The meaning of the English words ‘repetition’ and ‘rehearsal’ is joined in the French ‘répétition’, and Edvardsen takes us through aspects of the word’s signification, teasing its many cultural connections and spatio-temporal ramifications, from the micro-cosmos of performances, rituals, and daily routines to quantum explanations of space-time. She integrates a story about the filming of the burning house in Tarkovsky’s Offret (The Sacrifice), examples of the Spanish artist Dora Garcia, the Beatles’ song Number 9 and considers the proposal of an alternative universal rhythm with a Big Bang followed by a Big Crunch followed again by a Big Bang. 
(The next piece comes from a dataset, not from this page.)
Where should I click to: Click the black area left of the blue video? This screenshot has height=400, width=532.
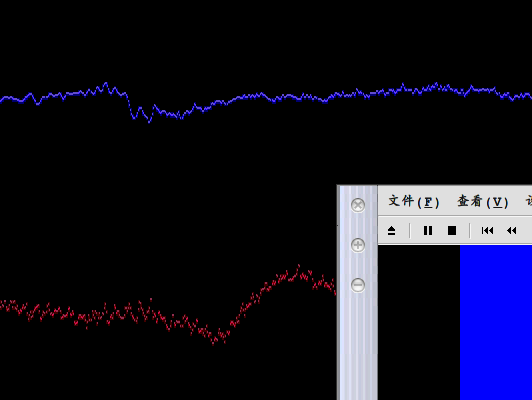click(419, 322)
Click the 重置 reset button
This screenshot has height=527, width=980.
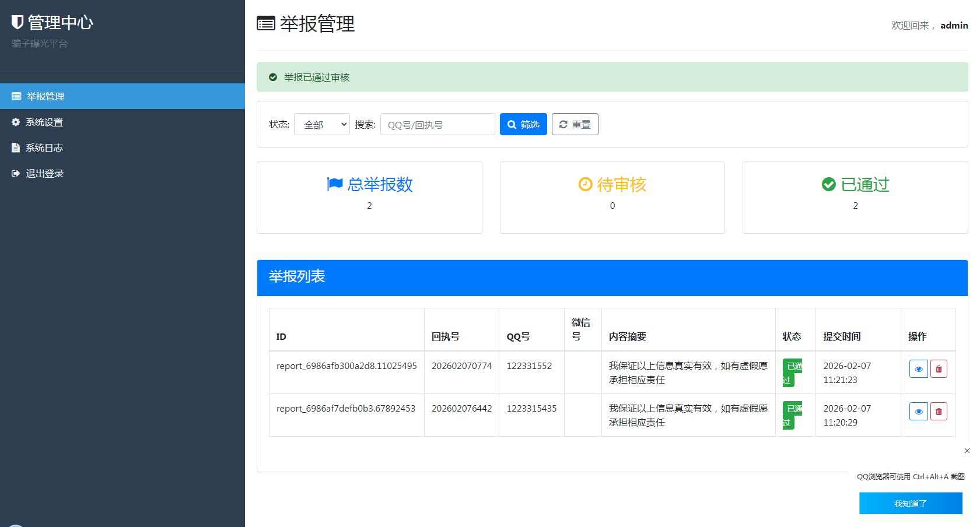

Repetition acts both as an affirmation and a procrastination, a looking back but also a distillation of possibilities in the future. Quoting the Danish philosopher Søren Kirkegaard, Edvardsen reminds us that repetition and recollection are the same movements but in opposite directions, because in recollecting what has been, one also repeats it. Such an economy suspends the repetition of the past in the future, giving rise to the entropy of what Edvardsen refers to as a ‘non-concept’. Through her diverse references Edvardsen is not merely illustrating repetitive patterns but turning them into a choreographic lecture as a way of knowing.

Throughout, Edvardsen never loses the thread of associations; she does, however, find a red thread stuck on her sock but this, she reminds us, is a repetitive digression at the core of any performance and of the performing arts: the rehearsal of a pattern that is never the same and yet not so different as to be unrecognizable. 

In a previous project called Time has fallen asleep in the afternoon sunshine, Edvardsen associated the memorisation of a book with the way a dancer learns choreography in rehearsal, and a live reading with performance. A copy of one of the books in the project was Franz Kafka’s Metamorphosis, but the memoriser’s copy was beginning to fall apart from wear (it can happen to a dancer, too). When she replaced it with a new one she was horrified to find the opening line was a different translation. By repeating the same line in a number of English translations, Edvardsen demonstrates how each iteration of a gesture, a word, a phrase or a verse can create a different image or association. As Emerson actually wrote, ‘Every word was once a poem.’ 

Fest en Fest offers its audiences examples of what it calls ‘expanded choreography’. The symbiotic link between language and dance that Edvardsen develops through the medium of the voice — with or without an accompanying band — is a perfect example.